Vivimos en una época en la que «esperar» se ha convertido en una mala palabra.
Poco a poco hemos erradicado en la medida de lo posible la necesidad de esperar para algo, y el último adjetivo de máxima actualidad es «instantáneo». No podemos esperar a que aparezca el señor o la señora ideal, por lo que quedamos con el primero que pasa. […] En nuestras vidas sometidas a la presión del tiempo, parece que el ciudadano del siglo XXI ya no dispone de tiempo para esperar.
Para su gran sorpresa (y posiblemente para la de muchos de nosotros), pero que pasa si allá donde vas, percibes la misma sensación: «La espera era un placer. […] El hecho de esperar parecía haberse convertido en un lujo, una ventana en nuestras vidas sujetas a horarios apretados. En nuestra cultura del «ahora», de tablets, ordenadores portátiles y teléfonos móviles, los «esperantes» veían la sala de espera como una especie de refugio». Tal vez la sala de espera nos recuerda el arte, inmensamente placentero aunque olvidado, de la relajación.
Los placeres de la relajación no son los únicos que hemos dejado en el altar de una vida apresurada con el fin de ahorrar tiempo para poder ir tras otras cosas. Cuando los efectos de lo que un día conseguimos gracias a nuestro ingenio, dedicación y habilidad lograda a base de esfuerzo se «externalizan» a un artilugio que sólo exige el pase de la tarjeta de crédito o el accionamiento de un botón, en el camino se pierde algo que solía hacer feliz a mucha gente y que probablemente era vital para la felicidad de todos: el orgullo del «trabajo bien hecho», de la destreza, la inteligencia o la habilidad en la realización de una tarea complicada o la superación de un obstáculo indómito.
La capacidad de aprender y dominar nuevas técnicas, caen en el olvido, y con ellas desaparece el gozo de satisfacer el instinto profesional, esta condición vital de la autoestima, tan difícil de reemplazar, así como también la felicidad generada por el respeto hacia uno mismo.
Ningún aumento en la cantidad de un bien puede compensar plena y verdaderamente la ausencia de otro bien de calidad y origen distintos. Cualquier ofrecimiento requiere cierto sacrificio por parte del donante y es precisamente la conciencia de este sacrificio lo que genera en él una sensación de felicidad. Los regalos que no requieren esfuerzo ni sacrificio y que, por tanto, no van acompañados de la renuncia de otros valores codiciados, carecen de valor en este sentido.

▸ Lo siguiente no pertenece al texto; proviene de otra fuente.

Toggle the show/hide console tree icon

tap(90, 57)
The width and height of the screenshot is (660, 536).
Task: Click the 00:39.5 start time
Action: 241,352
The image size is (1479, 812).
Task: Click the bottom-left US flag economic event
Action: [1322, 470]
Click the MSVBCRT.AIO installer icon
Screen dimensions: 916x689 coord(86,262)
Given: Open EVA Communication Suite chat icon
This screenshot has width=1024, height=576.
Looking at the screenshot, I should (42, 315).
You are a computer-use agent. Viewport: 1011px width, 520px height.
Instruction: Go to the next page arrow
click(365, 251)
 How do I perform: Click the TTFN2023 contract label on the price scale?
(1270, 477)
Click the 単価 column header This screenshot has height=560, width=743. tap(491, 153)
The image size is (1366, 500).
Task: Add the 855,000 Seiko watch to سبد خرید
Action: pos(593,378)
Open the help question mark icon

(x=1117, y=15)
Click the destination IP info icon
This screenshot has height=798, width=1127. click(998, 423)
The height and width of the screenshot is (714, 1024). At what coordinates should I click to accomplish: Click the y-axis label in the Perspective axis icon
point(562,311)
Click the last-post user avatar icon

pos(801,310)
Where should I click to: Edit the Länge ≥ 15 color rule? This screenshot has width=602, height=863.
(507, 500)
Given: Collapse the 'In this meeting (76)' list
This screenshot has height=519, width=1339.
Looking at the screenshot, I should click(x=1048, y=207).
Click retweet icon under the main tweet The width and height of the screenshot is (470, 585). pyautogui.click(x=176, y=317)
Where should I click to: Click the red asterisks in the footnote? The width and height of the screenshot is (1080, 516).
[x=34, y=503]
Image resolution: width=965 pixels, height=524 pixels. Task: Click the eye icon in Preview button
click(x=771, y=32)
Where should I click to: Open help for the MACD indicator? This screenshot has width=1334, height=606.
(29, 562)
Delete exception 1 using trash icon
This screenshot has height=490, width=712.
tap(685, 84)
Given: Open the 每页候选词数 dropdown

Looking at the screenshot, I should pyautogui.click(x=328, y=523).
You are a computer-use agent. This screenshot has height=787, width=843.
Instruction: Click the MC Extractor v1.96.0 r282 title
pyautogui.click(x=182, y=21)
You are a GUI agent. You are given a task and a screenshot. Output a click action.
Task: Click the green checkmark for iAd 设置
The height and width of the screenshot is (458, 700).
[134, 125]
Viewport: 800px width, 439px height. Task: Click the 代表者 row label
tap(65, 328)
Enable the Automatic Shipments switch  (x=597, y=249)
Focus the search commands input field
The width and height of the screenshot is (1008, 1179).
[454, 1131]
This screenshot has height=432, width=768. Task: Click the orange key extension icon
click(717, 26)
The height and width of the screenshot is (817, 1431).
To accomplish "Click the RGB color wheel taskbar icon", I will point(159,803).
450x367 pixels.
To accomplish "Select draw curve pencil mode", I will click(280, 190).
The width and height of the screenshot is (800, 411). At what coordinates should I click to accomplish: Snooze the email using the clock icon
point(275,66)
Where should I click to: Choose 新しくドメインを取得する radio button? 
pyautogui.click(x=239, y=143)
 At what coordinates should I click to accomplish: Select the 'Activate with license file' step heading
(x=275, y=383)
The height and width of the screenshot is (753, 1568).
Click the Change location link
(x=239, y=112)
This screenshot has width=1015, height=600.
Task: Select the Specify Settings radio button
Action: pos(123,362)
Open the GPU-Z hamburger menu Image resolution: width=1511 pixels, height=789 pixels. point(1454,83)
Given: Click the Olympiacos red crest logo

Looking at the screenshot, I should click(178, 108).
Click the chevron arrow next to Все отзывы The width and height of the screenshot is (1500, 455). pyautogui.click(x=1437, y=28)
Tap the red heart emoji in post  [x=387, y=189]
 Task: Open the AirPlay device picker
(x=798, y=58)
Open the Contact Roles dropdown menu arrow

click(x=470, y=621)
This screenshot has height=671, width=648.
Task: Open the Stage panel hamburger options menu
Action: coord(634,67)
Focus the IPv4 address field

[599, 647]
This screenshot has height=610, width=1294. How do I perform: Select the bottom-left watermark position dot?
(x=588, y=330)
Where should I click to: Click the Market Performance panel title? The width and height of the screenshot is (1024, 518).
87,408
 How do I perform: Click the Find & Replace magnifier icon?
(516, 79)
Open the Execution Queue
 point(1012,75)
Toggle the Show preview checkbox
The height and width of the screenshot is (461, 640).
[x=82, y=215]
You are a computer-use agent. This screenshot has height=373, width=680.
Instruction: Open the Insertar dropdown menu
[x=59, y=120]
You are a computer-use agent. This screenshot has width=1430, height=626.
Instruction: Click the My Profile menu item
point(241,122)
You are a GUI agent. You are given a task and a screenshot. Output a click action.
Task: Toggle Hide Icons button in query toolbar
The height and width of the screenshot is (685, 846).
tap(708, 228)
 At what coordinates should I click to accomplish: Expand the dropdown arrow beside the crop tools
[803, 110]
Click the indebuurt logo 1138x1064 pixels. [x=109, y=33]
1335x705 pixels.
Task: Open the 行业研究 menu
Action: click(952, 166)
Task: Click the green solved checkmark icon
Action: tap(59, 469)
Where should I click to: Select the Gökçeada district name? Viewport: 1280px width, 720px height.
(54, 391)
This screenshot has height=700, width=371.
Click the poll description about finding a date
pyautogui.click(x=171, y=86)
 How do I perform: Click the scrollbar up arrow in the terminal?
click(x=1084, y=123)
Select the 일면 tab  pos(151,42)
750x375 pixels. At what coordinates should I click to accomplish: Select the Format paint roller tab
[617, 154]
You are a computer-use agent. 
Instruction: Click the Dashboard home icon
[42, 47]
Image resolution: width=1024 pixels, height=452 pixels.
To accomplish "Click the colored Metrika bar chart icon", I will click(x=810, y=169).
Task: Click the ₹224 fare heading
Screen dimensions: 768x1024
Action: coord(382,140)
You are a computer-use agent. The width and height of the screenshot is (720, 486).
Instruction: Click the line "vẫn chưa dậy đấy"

El sacrificio, actualmente, significa sobre todo y casi exclusivamente privarse de una suma importante o muy importante de dinero: un acto que puede contabilizarse debidamente en las estadísticas del PIE. Para concluir: pretender que la cantidad y la calidad de la felicidad humana se pueden conseguir centrando la atención en un solo parámetro, el PIB, es extremadamente engañoso.
Parece, pues, que el crecimiento del «producto interior bruto» es un índice bastante pobre para medir el crecimiento de la felicidad. Más bien puede verse como un indicador sensible de las estrategias, por caprichosas o engañosas que puedan ser, que en nuestra búsqueda de la felicidad nos hemos visto persuadidos, engatusados u obligados. De estas estadísticas podemos deducir cuán extendida y fuerte es la creencia de que hay un vínculo intimo entre la felicidad y el volumen y la calidad del consumo: un supuesto que subyace tras todas las estrategias comerciales.
La búsqueda de la felicidad nunca se acabará, puesto que su fin equivaldría al fin de la propia felicidad. Al no ser alcanzable el estado de felicidad estable, sólo la persecución de este objetivo porfiadamente huidizo puede mantener felices (por moderadamente que sea) a los corredores que la persiguen. La pista que conduce a la felicidad no tiene línea de meta.
Los medios ostensibles se convierten en fines y el único consuelo disponible ante lo escurridizo de este soñado y codiciado «estado de felicidad» consiste en seguir corriendo; mientras uno sigue en la carrera, sin caer agotado y sin penalizaciones, la esperanza de una victoria final sigue viva.
Al pasar sutilmente el sueño de felicidad desde la visión de una vida plena y gratificante a una búsqueda de los medios que uno cree necesarios para alcanzar esta vida, los mercados se encargan de que esta búsqueda nunca termine.
La felicidad de disponer de un certificado reconocido y respetado confirma que uno está en el buen camino, que sigue en la carrera y que puede mantener vivas sus esperanzas.